这个Baseline是一个典型的“美好的陷阱”，它看似走了捷径，实则绕了远路。

缺陷一：建模粒度与任务目标不匹配
- 赛题要求预测一个用户 (did) 的标签，而模型却在学习预测一条事件 (eid) 的标签。模型看到的只是“树木”（单次行为），而非“森林”（用户全貌）。一个老用户偶尔做了一个新用户常做的行为，模型在这一条数据上就很容易被误导。
- 证据：最终的特征重要性显示 mid 和 appver 最高。这很可能是因为某些特定的模块ID或应用版本与新/老用户状态强相关，模型仅仅抓住了这种表层联系。
缺陷二：特征工程的“不作为”
- 由于是在事件级别建模，方案完全没有构建描述用户整体行为的聚合特征。例如，用户的总活跃天数、行为频率、访问时段偏好、使用过的插件种类数等信息全部丢失了。模型对每个did的理解是支离破碎的。
缺陷三：计算效率极其低下
- 在数百万行的数据上进行5折交叉验证，耗时巨大。从notebook的输出可以看到，训练过程长达 9分25秒。这在需要快速迭代特征和模型的竞赛中是难以接受的。如果转为用户级别建模，训练数据量将急剧下降到几十万行，训练速度会提升一个数量级。
缺陷四：错失“送分题”
- 代码虽然发现了训练集和测试集中did大量重叠（Data Leakage），但完全没有利用这一信息！对于那些在训练集中出现过的did，它们的标签是已知的，我们本可以直接将这个“标准答案”用到提交结果中。

结论：这个Baseline的建模范式存在根本性问题。我们需要一次彻底的重构。

四、核心思想：为每个用户构建一幅“画像”

我们的目标是，将原始数据中一个did对应的多行事件记录，转换为一行能全面描述该用户行为模式的特征向量。

4.1 第一步：DID级别特征聚合

这是范式转换的核心。我们将使用 groupby('did').agg(...) 来创建用户画像。

统计特征: 计算count, nunique, mean, std, max, min, ptp(范围)等。例如：
- common_ts的ptp -> 用户生命周期时长。
- eid的nunique -> 用户行为多样性。
- hour的mean/std -> 用户的活跃时段和规律性。
派生特征: 基于基础聚合，创造更有意义的比率特征。
- eid_count / did_nunique -> 平均每个模块下的事件数。

4.2 第二步：利用数据泄露（Data Leakage）

这是竞赛中的“核武器”，必须用上。

逻辑: 创建提交文件时，首先检查测试集中的每个did是否存在于训练集中。
- 如果存在，直接从训练集中查找该did的is_new_did标签并作为最终预测结果。
- 如果不存在，才使用我们训练好的模型进行预测。

通过这两步，我们已经构建了一个远比Baseline强大的新方案。

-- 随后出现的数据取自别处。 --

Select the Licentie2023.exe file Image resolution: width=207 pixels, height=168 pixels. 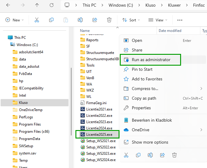pyautogui.click(x=99, y=122)
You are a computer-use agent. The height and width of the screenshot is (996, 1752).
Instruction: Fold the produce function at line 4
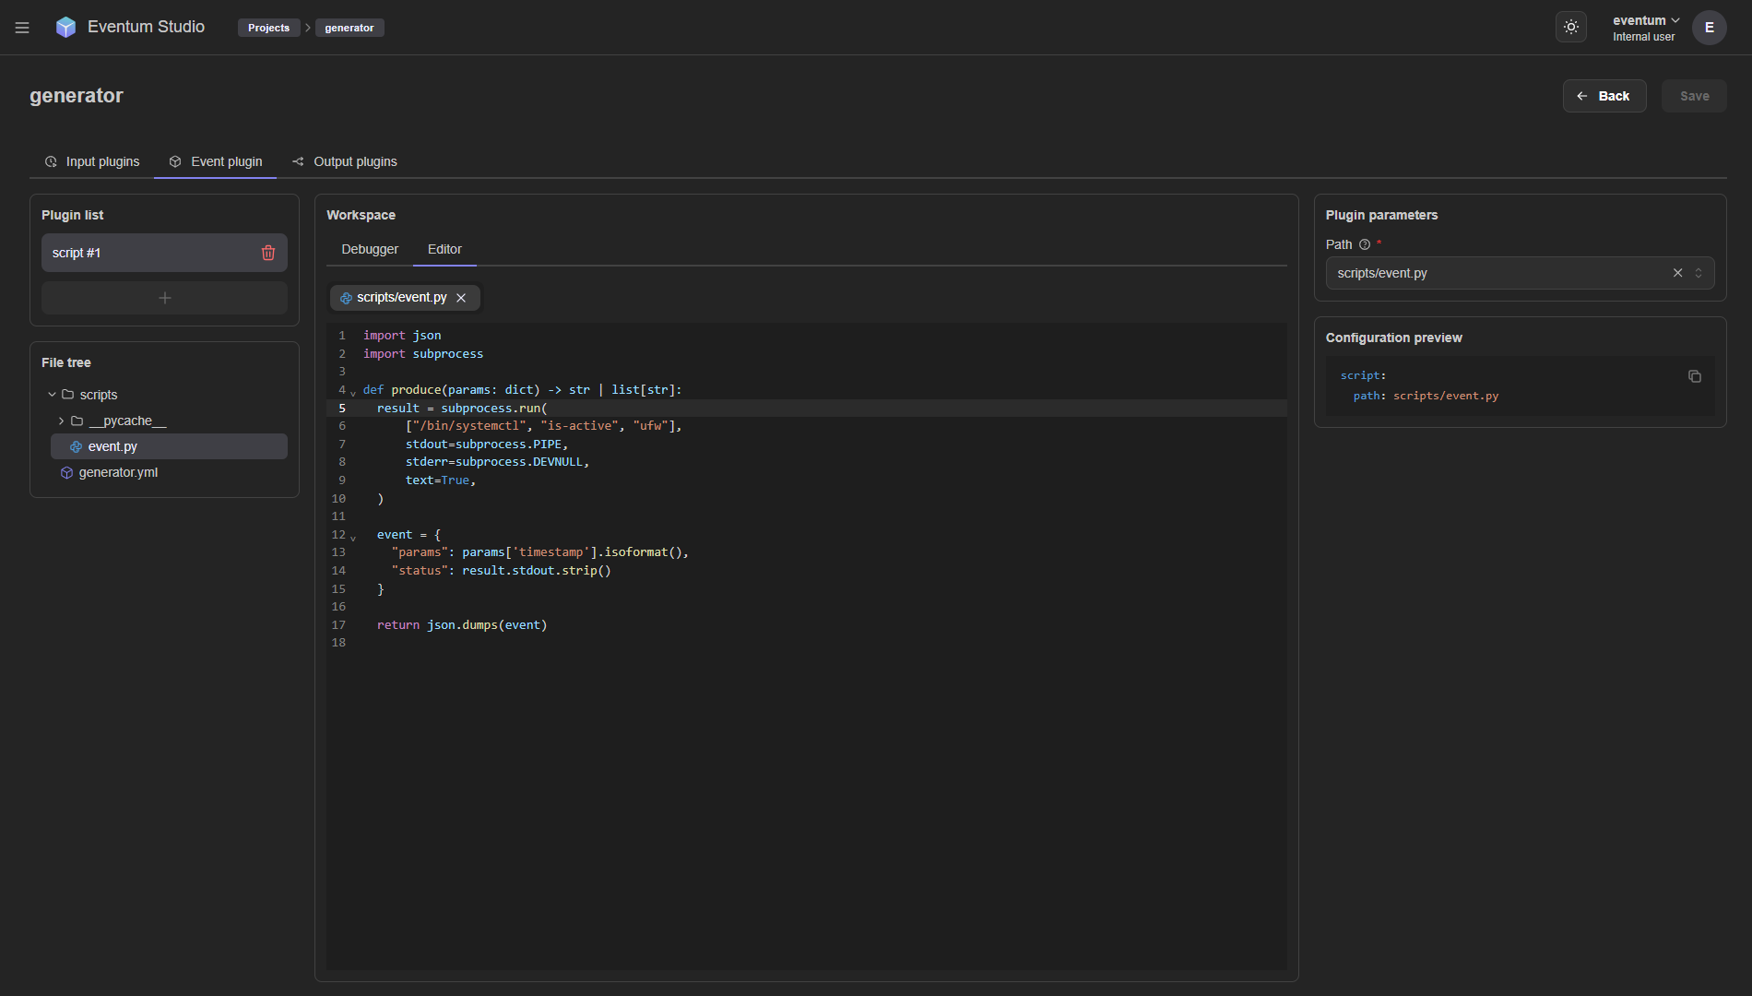(353, 393)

它更高效，特征更丰富，且利用了赛题规则。

4.3 武器一：TF-IDF —— 挖掘用户行为的“关键词”

解决问题: 简单的nunique等统计无法捕捉用户的行为偏好。
应用: 我们将每个did的eid序列、mid序列等看作“文档”，应用TF-IDF提取每个用户最具代表性的行为“关键词”。

4.4 武器二：Hyperopt —— 智能参数“炼丹炉”

解决问题: 手动设置的超参数几乎不可能是最优的。
应用: 使用贝叶斯优化库Hyperopt，定义参数搜索空间，让程序在几十次迭代内智能地找到接近最优的参数组合，省时省力且效果显著。

五、全部代码

# 导入所有需要的库
import pandas as pd
import numpy as np
import json
import lightgbm as lgb
from sklearn.model_selection import StratifiedKFold
from sklearn.metrics import f1_score
from sklearn.preprocessing import LabelEncoder
from sklearn.feature_extraction.text import TfidfVectorizer
from hyperopt import fmin, tpe, hp, Trials
from hyperopt.pyll import scope
import warnings
import time
from tqdm import tqdm
import matplotlib.pyplot as plt
import seaborn as sns

# 设置全局选项
warnings.filterwarnings('ignore')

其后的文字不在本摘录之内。